Il “SalvaMare” prevede anche l’emanazione di un apposito Decreto Ministeriale adottato (entro 180 giorni dall’entrata in vigore della presente legge) dal Ministero della transizione ecologica di concerto con il Ministero della Salute in cui verranno definiti i criteri di indirizzo nazionali per l’analisi dei rischi ambientali e sanitari correlati agli impianti di desalinizzazione nonché le soglie di assoggettabilità alla valutazione di impatto ambientale (c.d. VIA).
Per espressa previsione della norma sono esclusi dal campo di applicazione del presente articolo gli impianti di desalinizzazione installati a bordo delle navi (ex art. 136 c nav).
Art. 13 – “termine per l’emanazione del decreto previsto dall’art. 111 del codice dell’ambiente”
La legge prevede che entro sei mesi dall’entrata della legge verrà emanato un apposto decreto come già previsto dall’art. 111 del codice dell’ambiente (norma rubricata “impianti di acquacoltura e piscicoltura – 1. “Con decreto del Ministro dell’ambiente e della tutela del territorio e del mare, di concerto con i Ministri delle politiche agricole e forestali, delle infrastrutture e dei trasporti e delle attività produttive, e previa intesa con Conferenza permanente per i rapporti tra lo Stato, le regioni e le province autonome di Trento e di Bolzano, sono individuati i criteri relativi al contenimento dell’impatto sull’ambiente derivante dalle attività di acquacoltura e di piscicoltura”).
Art. 14 – “tavolo interministeriale di consultazione permanente”
Al fine di combattere l’inquinamento e ottimizzare l’attività di pesca è prevista l’introduzione di un apposito tavolo interministeriale (c.d. tavolo interministeriale permanente). Esso, a norma del secondo comma, si riunirà due volte all’anno ed è presieduto dal Ministro per la transizione ecologica o in sua assenza da un suo delegato. Il tavolo sarà composto anche da 29 componenti, ossia:
• tre rappresentati del Ministero della transizione ecologica;
• un rappresentante del Ministero per le politiche agricole alimentari e forestali;
• un rappresentante del Ministero dello sviluppo economico;
• cinque rappresentanti del Sistema nazionale a rete per la protezione dell’ambiente (di cui due nominati dall’ISPRA);
• un rappresentante del CNR (comitato nazionale delle ricerche);
• un rappresentante del Ministero delle infrastrutture e mobilità sostenibili;
• due rappresentanti del Comando genarle della Capitanerie di porto;
• cinque rappresentanti degli enti gestori delle aree marine protette;
• tre rappresentanti delle Regioni;
• tre rappresentanti delle cooperative di pesca;
• due delle imprese di pesce;
• due dai rappresentanti delle imprese di acquacolture, un rappresentante della Conferenza nazionale di coordinamento delle Autorità di sistema portuale.

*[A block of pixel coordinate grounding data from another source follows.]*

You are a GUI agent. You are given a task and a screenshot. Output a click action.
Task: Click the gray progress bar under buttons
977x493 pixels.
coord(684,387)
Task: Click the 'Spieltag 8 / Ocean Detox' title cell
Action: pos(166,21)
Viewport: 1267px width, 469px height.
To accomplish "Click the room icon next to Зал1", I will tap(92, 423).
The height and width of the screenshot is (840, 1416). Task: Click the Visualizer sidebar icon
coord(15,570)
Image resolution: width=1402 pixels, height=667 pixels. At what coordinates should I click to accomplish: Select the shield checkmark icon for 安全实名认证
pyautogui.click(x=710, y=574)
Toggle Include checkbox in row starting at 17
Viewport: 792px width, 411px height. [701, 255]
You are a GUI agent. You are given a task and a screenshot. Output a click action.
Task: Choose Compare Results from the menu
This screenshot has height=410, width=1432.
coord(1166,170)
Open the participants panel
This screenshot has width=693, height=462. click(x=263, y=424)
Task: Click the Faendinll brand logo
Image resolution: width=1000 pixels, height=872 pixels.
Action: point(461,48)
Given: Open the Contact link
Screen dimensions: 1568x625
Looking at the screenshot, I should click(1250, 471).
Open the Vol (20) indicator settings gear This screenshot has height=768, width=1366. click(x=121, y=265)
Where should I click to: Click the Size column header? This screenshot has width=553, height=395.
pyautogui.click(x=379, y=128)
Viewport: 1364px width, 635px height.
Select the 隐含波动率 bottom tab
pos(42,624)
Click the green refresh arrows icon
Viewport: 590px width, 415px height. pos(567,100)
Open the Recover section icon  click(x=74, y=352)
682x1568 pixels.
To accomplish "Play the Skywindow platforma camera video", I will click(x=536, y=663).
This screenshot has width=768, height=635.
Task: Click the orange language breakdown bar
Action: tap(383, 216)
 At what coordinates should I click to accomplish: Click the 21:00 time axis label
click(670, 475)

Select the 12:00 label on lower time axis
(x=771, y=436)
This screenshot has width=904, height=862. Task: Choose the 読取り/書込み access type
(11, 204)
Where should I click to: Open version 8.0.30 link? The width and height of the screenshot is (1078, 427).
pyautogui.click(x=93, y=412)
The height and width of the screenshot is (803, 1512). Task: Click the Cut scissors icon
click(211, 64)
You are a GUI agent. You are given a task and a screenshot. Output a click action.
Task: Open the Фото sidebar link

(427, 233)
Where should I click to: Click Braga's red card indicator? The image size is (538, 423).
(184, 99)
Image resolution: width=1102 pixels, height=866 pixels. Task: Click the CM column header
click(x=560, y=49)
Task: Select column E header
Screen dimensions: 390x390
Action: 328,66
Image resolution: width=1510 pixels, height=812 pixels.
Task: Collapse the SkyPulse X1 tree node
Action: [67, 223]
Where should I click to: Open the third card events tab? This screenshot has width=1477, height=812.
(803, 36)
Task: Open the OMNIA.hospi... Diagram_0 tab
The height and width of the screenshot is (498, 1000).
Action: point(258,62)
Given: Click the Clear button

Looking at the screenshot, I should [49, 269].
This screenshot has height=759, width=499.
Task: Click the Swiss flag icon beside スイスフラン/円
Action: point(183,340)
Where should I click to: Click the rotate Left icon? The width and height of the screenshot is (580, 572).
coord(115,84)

La norma precisa al terzo comma che possono comunque essere invitati anche altri soggetti purché ritenuti portatori di particolari interessi che devono essere ascoltati. Gli eventuali partecipanti possono essere maggiori dei 29 che compongono il tavolo.
La partecipazione al tavolo, non comporta l’elargizione di compensi, gettoni di presenza, rimborsi spese o altri emolumenti e non deve portare a maggiori spese per la finanzia pubblica.
Art. 15 – “Relazione alle camere”
La legge dispone che il Ministro della transizione ecologica deve, entro il 31 dicembre di ogni anno, presentare una relazione sull’attuazione della presente legge.
Art. 16 – “Clausola di invarianza finanziaria”
La presente norma impone che dall’attuazione della legge non devono derivare maggiori oneri per la spesa pubblica. Le amministrazioni provvedono alle attività previste senza impiegare nuove risorse finanziare o umane.